As of October 2025, some features of the Snowpark integration have been deprecated. Learn more below.

Hex lets Snowflake users take advantage of Snowpark, from their Hex projects via Python. Unlike with standard Pandas dataframes, these are not loaded into the memory of a Hex project. Operations on Snowpark dataframes are executed on Snowflake’s infrastructure. This enables Hex users to operate on large datasets without requiring additional memory in Hex.

To learn more about Snowpark, visit the Snowpark Developer Guide.

Enable Snowpark

Snowpark can be enabled on both workspace and project-level Data connections. To enable Snowpark on a Workspace Data connection, a Hex Admin will need to update the connection via the Data sources page of the Admin settings. To enable Snowpark in a project data connection, navigate to the Data sources tab in the left sidebar of the project, locate the data connection for which you'd like to enable Snowpark, and select Edit from its 3-dot menu.

In the Snowflake Data connection's settings, scroll to the Integrations section, and toggle on Snowpark.

Snowpark toggle in data connection settings

Use Snowpark in a Hex project

Using Snowpark dataframes can be an effective way to manage memory usage in your Hex project. Operations on Snowpark dataframes are executed within your Snowflake infrastructure, and Hex won't pull the contents of your dataframes into memory unless you choose to do so.
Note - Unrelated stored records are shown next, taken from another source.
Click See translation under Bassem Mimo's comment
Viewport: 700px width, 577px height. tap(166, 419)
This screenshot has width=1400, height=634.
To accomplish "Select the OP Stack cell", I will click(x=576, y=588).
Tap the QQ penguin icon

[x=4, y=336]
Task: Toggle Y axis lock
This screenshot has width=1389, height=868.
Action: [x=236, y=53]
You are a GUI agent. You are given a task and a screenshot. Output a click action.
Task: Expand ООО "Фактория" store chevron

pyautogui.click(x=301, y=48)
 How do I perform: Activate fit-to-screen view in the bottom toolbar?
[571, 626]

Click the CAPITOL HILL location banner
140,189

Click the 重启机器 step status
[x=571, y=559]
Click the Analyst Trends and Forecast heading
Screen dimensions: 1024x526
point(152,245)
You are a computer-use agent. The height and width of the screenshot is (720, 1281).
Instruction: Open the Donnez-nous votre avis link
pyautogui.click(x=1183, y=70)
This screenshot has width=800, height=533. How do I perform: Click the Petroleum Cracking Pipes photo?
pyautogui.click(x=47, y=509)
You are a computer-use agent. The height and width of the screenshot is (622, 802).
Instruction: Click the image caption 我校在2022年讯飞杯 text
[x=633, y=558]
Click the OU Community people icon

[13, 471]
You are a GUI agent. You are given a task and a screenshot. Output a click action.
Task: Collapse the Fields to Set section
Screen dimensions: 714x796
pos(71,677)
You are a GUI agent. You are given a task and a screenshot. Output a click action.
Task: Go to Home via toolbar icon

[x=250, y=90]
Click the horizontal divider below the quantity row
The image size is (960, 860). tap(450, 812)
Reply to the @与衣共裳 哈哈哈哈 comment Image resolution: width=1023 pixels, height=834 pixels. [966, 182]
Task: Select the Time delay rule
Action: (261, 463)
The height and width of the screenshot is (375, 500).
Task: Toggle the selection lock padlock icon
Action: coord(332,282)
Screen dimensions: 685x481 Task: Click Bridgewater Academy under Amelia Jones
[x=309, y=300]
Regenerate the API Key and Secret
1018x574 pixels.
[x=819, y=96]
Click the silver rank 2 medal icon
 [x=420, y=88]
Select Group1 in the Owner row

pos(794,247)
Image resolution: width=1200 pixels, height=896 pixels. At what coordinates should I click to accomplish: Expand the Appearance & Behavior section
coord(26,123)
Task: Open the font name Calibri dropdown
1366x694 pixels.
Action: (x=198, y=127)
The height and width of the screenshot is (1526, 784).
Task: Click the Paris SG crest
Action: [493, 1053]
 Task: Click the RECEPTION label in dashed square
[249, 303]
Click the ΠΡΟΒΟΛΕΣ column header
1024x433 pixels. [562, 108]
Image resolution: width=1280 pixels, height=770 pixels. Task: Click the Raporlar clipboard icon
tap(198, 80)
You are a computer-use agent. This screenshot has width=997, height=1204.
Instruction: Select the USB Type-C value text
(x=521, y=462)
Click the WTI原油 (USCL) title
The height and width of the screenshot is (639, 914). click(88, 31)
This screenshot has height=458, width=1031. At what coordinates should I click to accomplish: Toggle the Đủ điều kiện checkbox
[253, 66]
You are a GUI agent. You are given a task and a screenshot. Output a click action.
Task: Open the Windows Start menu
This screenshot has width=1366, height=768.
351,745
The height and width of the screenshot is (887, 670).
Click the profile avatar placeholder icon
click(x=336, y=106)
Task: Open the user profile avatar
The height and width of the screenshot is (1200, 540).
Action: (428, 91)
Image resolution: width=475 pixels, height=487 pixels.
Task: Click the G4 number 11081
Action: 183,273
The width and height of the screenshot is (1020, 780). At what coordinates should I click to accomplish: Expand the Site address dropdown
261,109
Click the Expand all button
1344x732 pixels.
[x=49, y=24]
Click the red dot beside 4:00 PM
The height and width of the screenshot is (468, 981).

Under the hood, this is possible because Snowpark writes your dataframes to a Snowflake temp table directly in your warehouse.

To use Snowpark in a project, first import the connection that has Snowpark enabled into your project. Once imported, Hex will create a Snowpark session on kernel startup, and automatically closes that session when a kernel shuts down.

To access this Snowpark session from a Python cell, create a cell with the following code replacing the argument of the get_data_connection method with the name of your connection.

import hextoolkit
hex_snowflake_conn = hextoolkit.get_data_connection('My data connection')
hex_snowpark_session = hex_snowflake_conn.get_snowpark_session()

You can also generate a Python cell with this code from the Data browser menu:

Creating a Snowpark session from the Data browser

Then, use Python to create Snowpark dataframes. Use the Snowpark library to perform additional transformatinos.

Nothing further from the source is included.